Visually, the game is absolutely gorgeous. Although the visual aesthetic keeps the same hand-crafted look of the original titles in the franchise – often resembling a child’s craft room with cardboard cutouts, stickers, bits of material and buttons – the levels and items Sackboy can interact with have all been given a fantastic next-generation make-over.
Stages all have a really impressive depth-of-field effect to enhance the overall aesthetic design even more, whilst textures all have a super high fidelity to them resulting in materials that often look photo realistic. Sackboy is an excellent example of this, where his black glossy eyes reflect the world around him and his heavy knit skin has real depth; not to mention strands and fibres poking out here and there as they would with real material.

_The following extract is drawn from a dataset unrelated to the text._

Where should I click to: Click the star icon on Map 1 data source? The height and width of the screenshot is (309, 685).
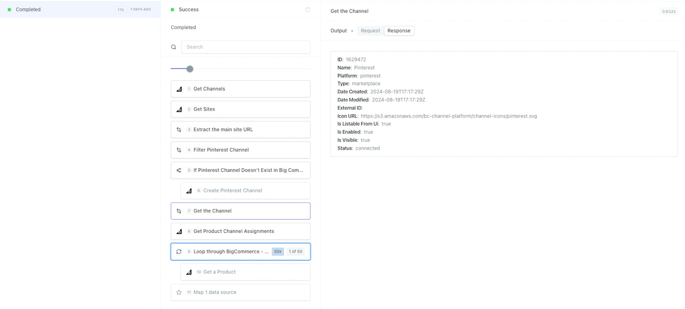179,292
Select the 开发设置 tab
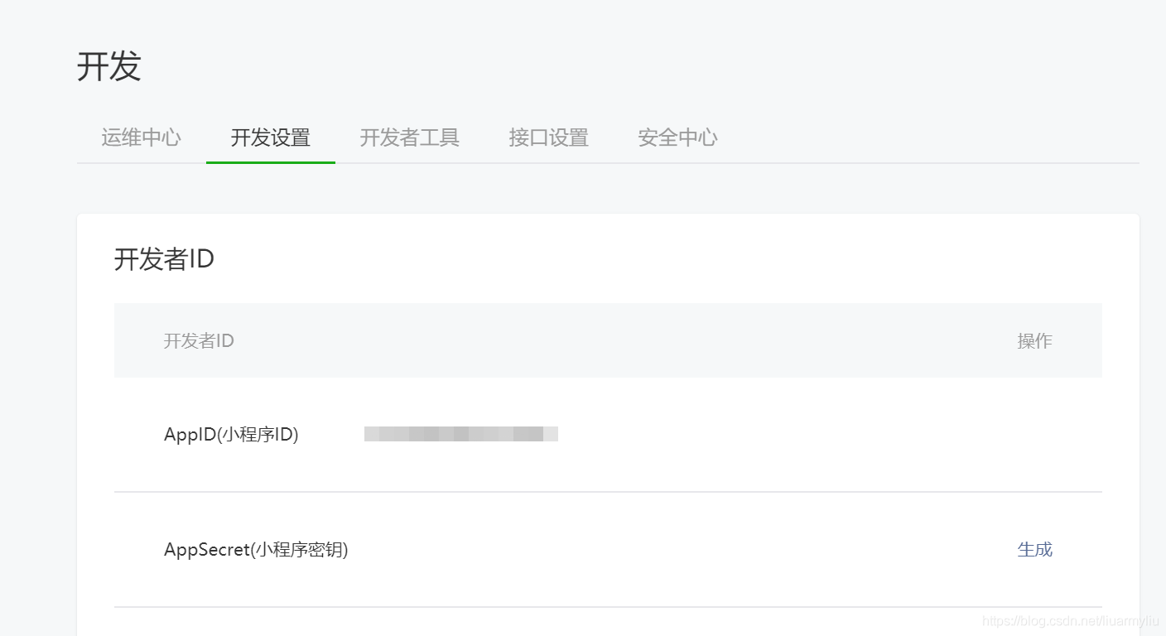 tap(271, 137)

The Craftverse itself is further visually embellished with some truly eye watering ray tracing. It appears to be used everywhere, bringing to life basically every single reflective surface in the game. From polished wood and foil paper, through to crab armour and shiny orbs; every single surface or material that should be reflective has a reflection, and it looks stunning, The same visual flourishes are applied to Sackboy’s many outfits and accessories; all of which are rendered to near Pixar levels of fidelity.
Music & Score
Perhaps one of the most interesting inclusions in Sackboy: A Big Adventure is a musical score that features both licensed and original music. However, there is more to the audio than first meets the ear. Craftverse will often come alive to the beat and rhythm of the music being played. Whether that is a dynamic and remixed version of Britney Spears’ toxic or something a little more quaint, the reality is how the beat and rhythm of the musical score all have a direct impact on the world Sackboy must navigate. It certainly made dodging shiny spiked rollers from sewer dwellers with Britney singing to the action an intriguing experience
Sackboy: A Big Adventure serves as a wonderful solo debut title for this iconic PlayStation mascot. Although the narrative leaves a lot to be desired, despite a loveable mentor and interesting villain, and only offering fairly standard gameplay mechanics for a platformer; the game does shine in its own way. The truly gorgeous visuals paired together with the ever changing level design and wonderful use of music; seek to bring everything together to creatively craft a bespoke game experience that is well worth the price of entry.
Sackboy: A Big Adventure was reviewed on a PlayStation 5 console using a code supplied by Sony PlayStation Ireland. The game is also available for PlayStation 4.